### Problem details
From the line with "Web Development (83, 399)" through the line with "分享 [button] (27, 726)", inclusive, return each line of the data below exactly and leave the rest out.
"""
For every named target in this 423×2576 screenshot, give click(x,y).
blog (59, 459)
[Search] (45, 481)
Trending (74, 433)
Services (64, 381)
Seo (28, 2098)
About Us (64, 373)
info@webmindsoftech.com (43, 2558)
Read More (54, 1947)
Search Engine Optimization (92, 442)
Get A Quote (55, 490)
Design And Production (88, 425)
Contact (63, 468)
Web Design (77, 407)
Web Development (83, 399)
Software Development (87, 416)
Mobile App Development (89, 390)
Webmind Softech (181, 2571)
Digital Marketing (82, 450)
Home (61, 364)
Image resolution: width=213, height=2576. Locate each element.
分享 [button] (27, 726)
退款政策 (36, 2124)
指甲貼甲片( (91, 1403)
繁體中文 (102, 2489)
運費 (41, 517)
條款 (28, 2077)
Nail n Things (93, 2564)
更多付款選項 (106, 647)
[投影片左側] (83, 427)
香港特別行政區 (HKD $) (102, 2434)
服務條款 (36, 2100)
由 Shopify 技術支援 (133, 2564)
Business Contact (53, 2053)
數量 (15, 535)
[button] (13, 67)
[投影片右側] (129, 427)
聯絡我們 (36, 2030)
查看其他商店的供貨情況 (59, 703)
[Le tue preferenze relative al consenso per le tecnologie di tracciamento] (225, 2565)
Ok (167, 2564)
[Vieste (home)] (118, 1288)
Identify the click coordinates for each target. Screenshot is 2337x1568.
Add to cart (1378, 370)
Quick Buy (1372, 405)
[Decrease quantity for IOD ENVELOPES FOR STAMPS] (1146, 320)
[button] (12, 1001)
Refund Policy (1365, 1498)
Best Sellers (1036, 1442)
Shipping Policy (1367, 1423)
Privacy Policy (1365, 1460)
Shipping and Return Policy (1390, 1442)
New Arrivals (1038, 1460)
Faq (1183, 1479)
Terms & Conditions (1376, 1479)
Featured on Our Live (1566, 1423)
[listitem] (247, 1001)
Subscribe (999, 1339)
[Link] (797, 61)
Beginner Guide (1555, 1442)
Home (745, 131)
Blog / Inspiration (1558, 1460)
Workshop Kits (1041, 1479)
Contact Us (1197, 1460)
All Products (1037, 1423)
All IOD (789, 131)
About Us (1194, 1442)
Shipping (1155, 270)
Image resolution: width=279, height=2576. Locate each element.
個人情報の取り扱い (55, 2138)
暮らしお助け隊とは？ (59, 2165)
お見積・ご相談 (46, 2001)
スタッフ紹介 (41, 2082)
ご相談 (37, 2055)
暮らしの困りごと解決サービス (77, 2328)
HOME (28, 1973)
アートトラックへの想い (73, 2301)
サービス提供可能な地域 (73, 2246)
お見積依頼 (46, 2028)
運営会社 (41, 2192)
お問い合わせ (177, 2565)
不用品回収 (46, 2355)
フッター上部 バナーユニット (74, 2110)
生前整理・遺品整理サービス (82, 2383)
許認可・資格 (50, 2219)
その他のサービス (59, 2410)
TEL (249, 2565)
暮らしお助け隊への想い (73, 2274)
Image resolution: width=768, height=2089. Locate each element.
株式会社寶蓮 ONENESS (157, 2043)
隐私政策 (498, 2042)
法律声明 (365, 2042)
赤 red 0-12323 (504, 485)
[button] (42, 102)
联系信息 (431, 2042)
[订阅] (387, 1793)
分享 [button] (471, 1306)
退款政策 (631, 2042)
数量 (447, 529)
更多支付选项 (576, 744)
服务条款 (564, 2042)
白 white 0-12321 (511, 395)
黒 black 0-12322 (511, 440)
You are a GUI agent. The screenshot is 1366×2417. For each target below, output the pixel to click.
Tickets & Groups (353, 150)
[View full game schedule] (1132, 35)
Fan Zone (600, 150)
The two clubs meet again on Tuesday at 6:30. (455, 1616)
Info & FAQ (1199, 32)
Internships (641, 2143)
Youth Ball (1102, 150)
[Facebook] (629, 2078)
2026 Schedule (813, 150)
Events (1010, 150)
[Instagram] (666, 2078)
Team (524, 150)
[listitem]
"""
### Answer to this task
Web Development (83, 399)
Software Development (87, 416)
Mobile App Development (89, 390)
Webmind Softech (181, 2571)
Digital Marketing (82, 450)
Home (61, 364)
Image resolution: width=213, height=2576. Locate each element.
分享 [button] (27, 726)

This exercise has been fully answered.